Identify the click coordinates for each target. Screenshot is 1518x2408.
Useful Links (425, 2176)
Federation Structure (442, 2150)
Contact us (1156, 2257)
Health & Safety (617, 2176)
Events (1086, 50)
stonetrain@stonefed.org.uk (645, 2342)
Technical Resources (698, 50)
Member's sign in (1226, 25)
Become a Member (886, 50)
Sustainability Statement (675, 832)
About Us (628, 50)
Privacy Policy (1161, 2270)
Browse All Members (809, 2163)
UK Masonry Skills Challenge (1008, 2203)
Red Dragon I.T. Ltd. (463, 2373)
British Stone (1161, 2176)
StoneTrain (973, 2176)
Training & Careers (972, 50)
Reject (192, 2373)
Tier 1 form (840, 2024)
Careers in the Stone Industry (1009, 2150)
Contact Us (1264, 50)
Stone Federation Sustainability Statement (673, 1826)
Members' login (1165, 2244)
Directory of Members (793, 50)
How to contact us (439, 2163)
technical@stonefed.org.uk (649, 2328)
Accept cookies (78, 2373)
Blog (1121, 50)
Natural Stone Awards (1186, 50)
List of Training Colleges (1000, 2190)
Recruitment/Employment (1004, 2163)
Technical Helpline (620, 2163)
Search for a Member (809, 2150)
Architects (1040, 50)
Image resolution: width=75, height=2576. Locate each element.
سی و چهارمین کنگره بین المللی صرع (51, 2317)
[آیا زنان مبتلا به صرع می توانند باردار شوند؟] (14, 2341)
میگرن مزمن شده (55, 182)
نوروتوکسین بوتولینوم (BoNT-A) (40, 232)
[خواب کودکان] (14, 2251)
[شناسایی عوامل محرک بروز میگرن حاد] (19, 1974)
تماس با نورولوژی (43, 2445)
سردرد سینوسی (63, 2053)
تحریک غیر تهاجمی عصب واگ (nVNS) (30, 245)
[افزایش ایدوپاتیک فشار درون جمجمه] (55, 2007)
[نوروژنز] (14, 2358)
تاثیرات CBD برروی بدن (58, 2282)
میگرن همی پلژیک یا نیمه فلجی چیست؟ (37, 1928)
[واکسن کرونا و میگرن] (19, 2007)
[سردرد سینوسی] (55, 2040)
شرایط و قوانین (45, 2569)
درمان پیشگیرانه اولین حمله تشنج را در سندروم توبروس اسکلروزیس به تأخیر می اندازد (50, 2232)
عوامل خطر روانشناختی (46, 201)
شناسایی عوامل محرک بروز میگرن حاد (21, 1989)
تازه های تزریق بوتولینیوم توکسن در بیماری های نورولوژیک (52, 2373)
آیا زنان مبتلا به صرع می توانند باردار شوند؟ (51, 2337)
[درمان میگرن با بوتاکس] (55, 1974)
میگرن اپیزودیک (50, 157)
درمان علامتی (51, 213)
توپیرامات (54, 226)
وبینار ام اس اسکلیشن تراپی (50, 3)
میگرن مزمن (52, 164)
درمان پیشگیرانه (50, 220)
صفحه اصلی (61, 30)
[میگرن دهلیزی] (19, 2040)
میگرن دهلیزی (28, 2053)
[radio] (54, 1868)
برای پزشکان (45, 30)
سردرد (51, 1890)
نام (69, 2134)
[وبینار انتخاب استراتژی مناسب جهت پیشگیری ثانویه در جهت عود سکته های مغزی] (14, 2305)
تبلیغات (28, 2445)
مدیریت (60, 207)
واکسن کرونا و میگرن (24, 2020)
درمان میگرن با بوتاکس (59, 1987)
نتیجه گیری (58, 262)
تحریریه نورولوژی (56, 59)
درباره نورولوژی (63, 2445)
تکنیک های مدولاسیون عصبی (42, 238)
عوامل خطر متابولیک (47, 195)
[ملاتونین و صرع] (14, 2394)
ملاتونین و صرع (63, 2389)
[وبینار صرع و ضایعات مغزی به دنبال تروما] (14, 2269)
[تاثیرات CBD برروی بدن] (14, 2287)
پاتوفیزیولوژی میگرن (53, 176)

* * * * *

• _PROBLEM STATEMENT_
Reproduce every record in full, keeping each one exactly as it reads.

• _RESULT_
Identify the click coordinates for each target. Screenshot is 1518x2408.
Useful Links (425, 2176)
Federation Structure (442, 2150)
Contact us (1156, 2257)
Health & Safety (617, 2176)
Events (1086, 50)
stonetrain@stonefed.org.uk (645, 2342)
Technical Resources (698, 50)
Member's sign in (1226, 25)
Become a Member (886, 50)
Sustainability Statement (675, 832)
About Us (628, 50)
Privacy Policy (1161, 2270)
Browse All Members (809, 2163)
UK Masonry Skills Challenge (1008, 2203)
Red Dragon I.T. Ltd. (463, 2373)
British Stone (1161, 2176)
StoneTrain (973, 2176)
Training & Careers (972, 50)
Reject (192, 2373)
Tier 1 form (840, 2024)
Careers in the Stone Industry (1009, 2150)
Contact Us (1264, 50)
Stone Federation Sustainability Statement (673, 1826)
Members' login (1165, 2244)
Directory of Members (793, 50)
How to contact us (439, 2163)
technical@stonefed.org.uk (649, 2328)
Accept cookies (78, 2373)
Blog (1121, 50)
Natural Stone Awards (1186, 50)
List of Training Colleges (1000, 2190)
Recruitment/Employment (1004, 2163)
Technical Helpline (620, 2163)
Search for a Member (809, 2150)
Architects (1040, 50)
Image resolution: width=75, height=2576. Locate each element.
سی و چهارمین کنگره بین المللی صرع (51, 2317)
[آیا زنان مبتلا به صرع می توانند باردار شوند؟] (14, 2341)
میگرن مزمن شده (55, 182)
نوروتوکسین بوتولینوم (BoNT-A) (40, 232)
[خواب کودکان] (14, 2251)
[شناسایی عوامل محرک بروز میگرن حاد] (19, 1974)
تماس با نورولوژی (43, 2445)
سردرد سینوسی (63, 2053)
تحریک غیر تهاجمی عصب واگ (nVNS) (30, 245)
[افزایش ایدوپاتیک فشار درون جمجمه] (55, 2007)
[نوروژنز] (14, 2358)
تاثیرات CBD برروی بدن (58, 2282)
میگرن همی پلژیک یا نیمه فلجی چیست؟ (37, 1928)
[واکسن کرونا و میگرن] (19, 2007)
[سردرد سینوسی] (55, 2040)
شرایط و قوانین (45, 2569)
درمان پیشگیرانه اولین حمله تشنج را در سندروم توبروس اسکلروزیس به تأخیر می اندازد (50, 2232)
عوامل خطر روانشناختی (46, 201)
شناسایی عوامل محرک بروز میگرن حاد (21, 1989)
تازه های تزریق بوتولینیوم توکسن در بیماری های نورولوژیک (52, 2373)
آیا زنان مبتلا به صرع می توانند باردار شوند؟ (51, 2337)
[درمان میگرن با بوتاکس] (55, 1974)
میگرن اپیزودیک (50, 157)
درمان علامتی (51, 213)
توپیرامات (54, 226)
وبینار ام اس اسکلیشن تراپی (50, 3)
میگرن مزمن (52, 164)
درمان پیشگیرانه (50, 220)
صفحه اصلی (61, 30)
[میگرن دهلیزی] (19, 2040)
میگرن دهلیزی (28, 2053)
[radio] (54, 1868)
برای پزشکان (45, 30)
سردرد (51, 1890)
نام (69, 2134)
[وبینار انتخاب استراتژی مناسب جهت پیشگیری ثانویه در جهت عود سکته های مغزی] (14, 2305)
تبلیغات (28, 2445)
مدیریت (60, 207)
واکسن کرونا و میگرن (24, 2020)
درمان میگرن با بوتاکس (59, 1987)
نتیجه گیری (58, 262)
تحریریه نورولوژی (56, 59)
درباره نورولوژی (63, 2445)
تکنیک های مدولاسیون عصبی (42, 238)
عوامل خطر متابولیک (47, 195)
[ملاتونین و صرع] (14, 2394)
ملاتونین و صرع (63, 2389)
[وبینار صرع و ضایعات مغزی به دنبال تروما] (14, 2269)
[تاثیرات CBD برروی بدن] (14, 2287)
پاتوفیزیولوژی میگرن (53, 176)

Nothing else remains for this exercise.